Thursday, August 26, 2010

Life

Find myself feeling pretty "something", "normal" I don't know. Usually when I'm alone I am scheming for something great. But lately I haven't been acting on that, and not among people socially either, I don't think at least. It feels settling but mundane as well, like somethings missing, but something isn't. I feel like their is a day coming were I will need to be exuberant and impressive, but right now I don't really care, I like being myself, and I'm growing tired of trying to shine above the rest. I'm still very nervous and find myself being frightened by the elements of this world, girls, jobs, friends, loneliness, family, the pressure of days. The pressure of days has deeply affected me in my life, and even though I think I have come such a long ways since college started, from one year to the next, I am still incredibly insecure. But God helps me still, according to the measure of faith he has given me. I wonder what makes me so scared though, I'm fragile beyond measure. Jesus is amazing. I don't write this journal because I'm upset with my state, although I am to some degree, just being honest with myself and realizing this brings to light for me how amazing Jesus really is. My friend Jeff Ballard always use to say to me man it seems like you always have it all together and I tell him, "No man I was scared shitless." And then I proceed to tell him the same, that I'm amazed by what he does, and he says "Dude I don't know what I'm doing either, I'm a nervous wreck to." We both follow Jesus and it finally makes sense, people aren't making it up when the say they have no clue what they are doing, they don't, but Jesus does. I think I'm making this sound to easy though. Lately I have felt like an expired gallon of milk that the family is still drinking out of, because it tastes ok.

Saturday, August 21, 2010

Softball Team

Our softball team lost both of it's game in a double elimination tournament today.
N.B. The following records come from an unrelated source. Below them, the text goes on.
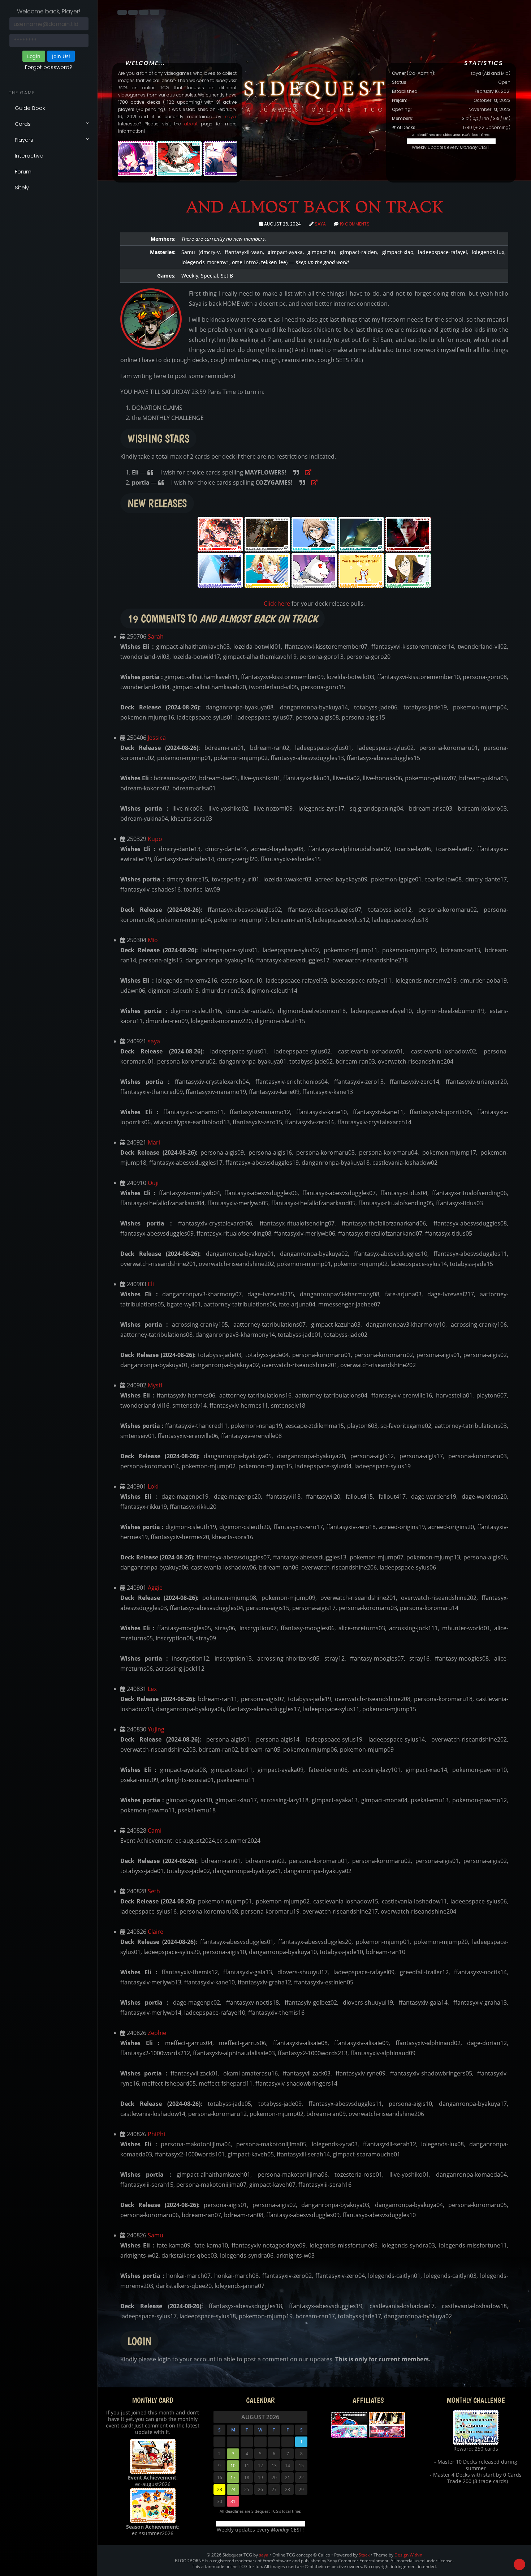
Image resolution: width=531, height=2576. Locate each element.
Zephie (157, 2033)
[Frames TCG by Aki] (387, 2417)
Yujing (156, 1729)
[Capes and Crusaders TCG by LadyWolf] (349, 2417)
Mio (153, 940)
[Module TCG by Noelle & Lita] (349, 2430)
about (191, 124)
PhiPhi (156, 2134)
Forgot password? (48, 67)
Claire (155, 1932)
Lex (152, 1689)
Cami (154, 1830)
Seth (154, 1891)
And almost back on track (314, 207)
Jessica (157, 738)
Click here (277, 603)
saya (230, 116)
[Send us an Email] (154, 12)
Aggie (155, 1588)
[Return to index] (122, 12)
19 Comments (355, 224)
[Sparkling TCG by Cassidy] (387, 2430)
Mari (154, 1142)
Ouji (153, 1183)
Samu (155, 2235)
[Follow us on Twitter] (143, 12)
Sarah (156, 636)
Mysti (155, 1385)
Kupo (155, 839)
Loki (153, 1486)
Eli (151, 1284)
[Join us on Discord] (133, 12)
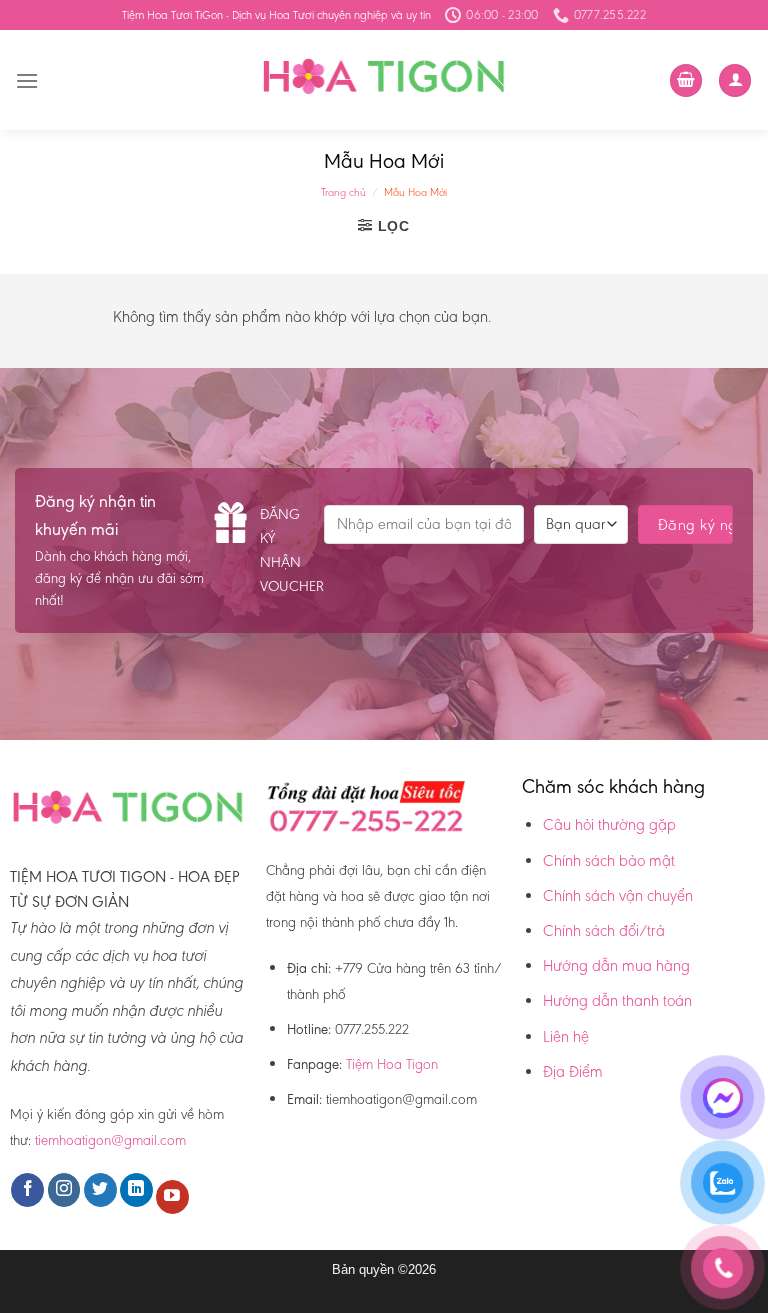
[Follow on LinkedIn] (136, 1190)
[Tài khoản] (735, 80)
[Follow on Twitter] (100, 1190)
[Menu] (27, 80)
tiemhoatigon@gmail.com (110, 1140)
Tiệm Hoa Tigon (392, 1064)
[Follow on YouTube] (172, 1197)
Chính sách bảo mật (609, 860)
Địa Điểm (573, 1071)
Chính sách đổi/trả (604, 930)
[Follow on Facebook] (27, 1190)
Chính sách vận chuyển (618, 895)
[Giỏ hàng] (686, 80)
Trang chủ (343, 192)
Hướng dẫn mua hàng (616, 965)
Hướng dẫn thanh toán (617, 1000)
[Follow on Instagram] (64, 1190)
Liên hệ (566, 1036)
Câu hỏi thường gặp (609, 824)
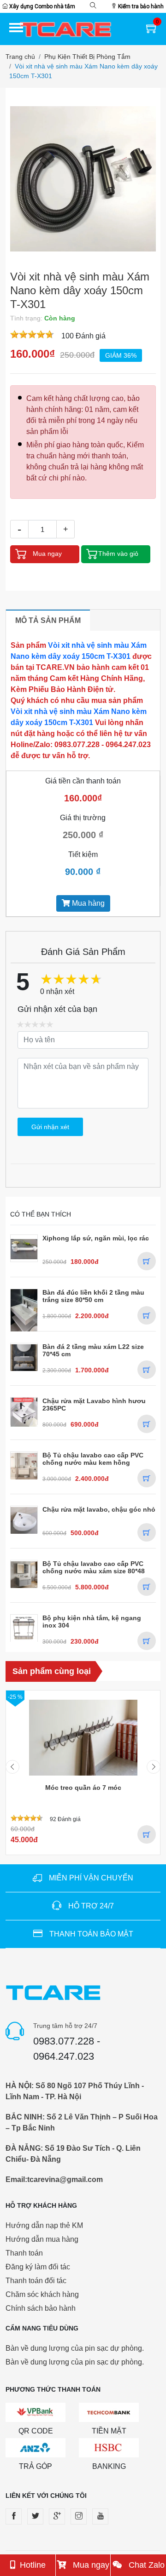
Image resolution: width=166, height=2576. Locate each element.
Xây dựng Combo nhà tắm (41, 6)
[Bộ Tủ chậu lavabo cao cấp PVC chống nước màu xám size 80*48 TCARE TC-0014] (24, 1574)
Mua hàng (87, 903)
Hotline (33, 2565)
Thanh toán (24, 2253)
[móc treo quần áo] (83, 1738)
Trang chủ (20, 56)
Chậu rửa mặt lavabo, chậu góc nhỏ (98, 1509)
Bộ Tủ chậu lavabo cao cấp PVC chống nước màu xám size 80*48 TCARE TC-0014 (93, 1571)
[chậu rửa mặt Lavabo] (24, 1412)
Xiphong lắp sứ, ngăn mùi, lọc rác (95, 1238)
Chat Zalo (145, 2565)
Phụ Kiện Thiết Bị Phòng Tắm (87, 56)
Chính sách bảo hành (41, 2308)
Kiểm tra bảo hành (140, 6)
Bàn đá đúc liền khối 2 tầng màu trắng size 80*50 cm (93, 1296)
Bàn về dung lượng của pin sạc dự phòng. (75, 2348)
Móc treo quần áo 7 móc (83, 1787)
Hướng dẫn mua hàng (42, 2239)
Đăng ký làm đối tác (38, 2267)
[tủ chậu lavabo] (24, 1465)
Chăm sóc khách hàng (42, 2294)
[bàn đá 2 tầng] (24, 1310)
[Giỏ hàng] (152, 31)
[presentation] (12, 1774)
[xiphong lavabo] (24, 1248)
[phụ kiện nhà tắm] (24, 1628)
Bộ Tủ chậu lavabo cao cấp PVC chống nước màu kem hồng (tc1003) (92, 1462)
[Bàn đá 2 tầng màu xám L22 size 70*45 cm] (24, 1357)
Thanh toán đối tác (36, 2281)
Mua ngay (90, 2565)
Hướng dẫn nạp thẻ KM (44, 2225)
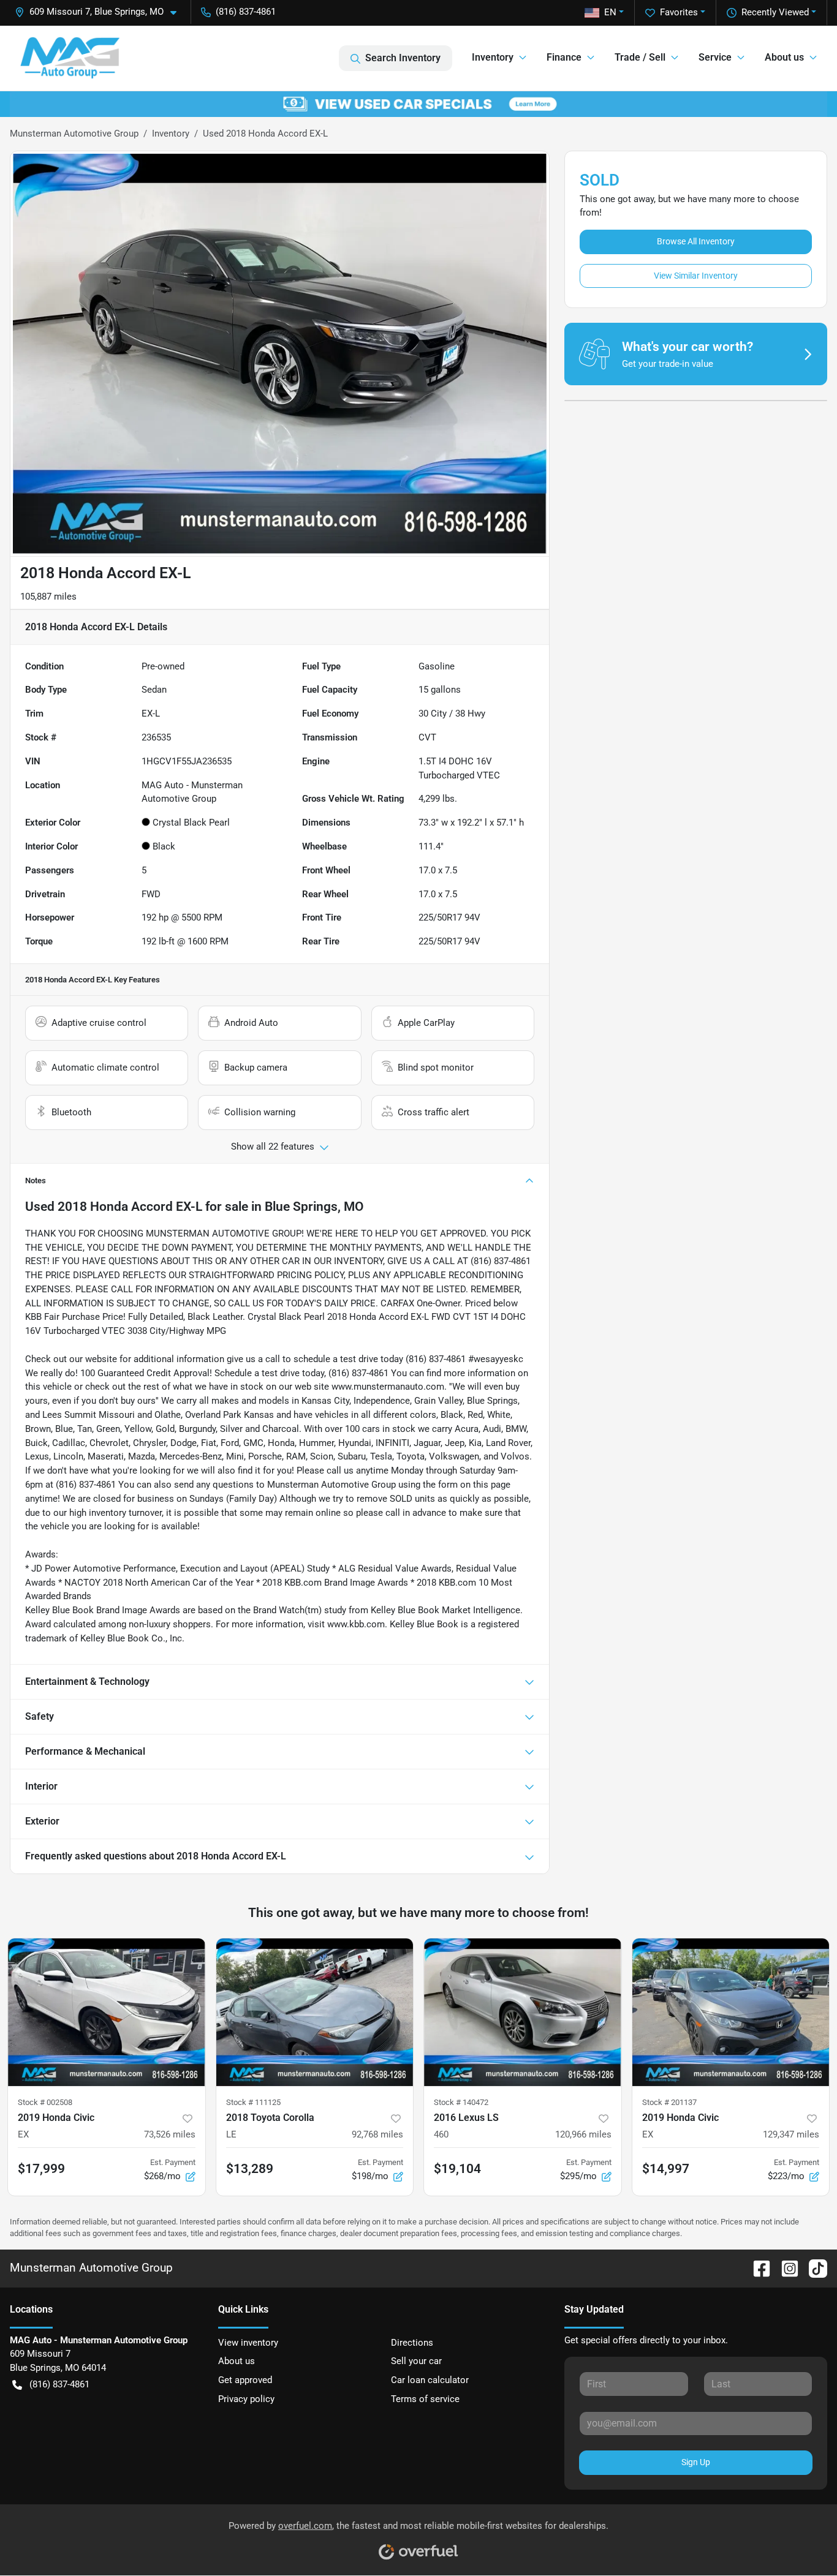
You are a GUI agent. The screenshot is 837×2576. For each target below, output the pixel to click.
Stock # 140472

We had a couple of battles losing the first game 11-6 and losing the second game 11-12 in a extra innings thriller. It was a solid team effort, we all had our spectacular moments and we all had our fair share of mistakes'. Lately I have pondered the difference between success and failure. It's so easy to get tied up in winning and losing in softball because when the games over we get immediate results, a Final score. I find myself continuously throughout my life believing in Final scores. It's really a place where I feel torn as a human being because winning and losing is a big part of life, but unlike sports, in my daily life I can't always see final scores. So it's much harder to decipher what I am losing and what I am gaining. I find myself wishing that their were final scores for everything because then I would simply know who I am, and where I stand. Just think if we really did have personal final scores already, would their be reason to change, would progress be made, we got the job done already and that's all that matters, right? Then how come I have walked away feeling empty from what seemingly was obvious success. You know, we lost the game today, but I felt more like a champion walking away from that field. So I will leave it to White Men Can't Jump. "Sometimes when you win, you really lose, and sometimes when you lose, you really win, and sometimes when you win or lose, you actually tie, and sometimes when you tie, you actually win or lose. Winning or losing is all one organic mechanism, from which one extracts what one needs."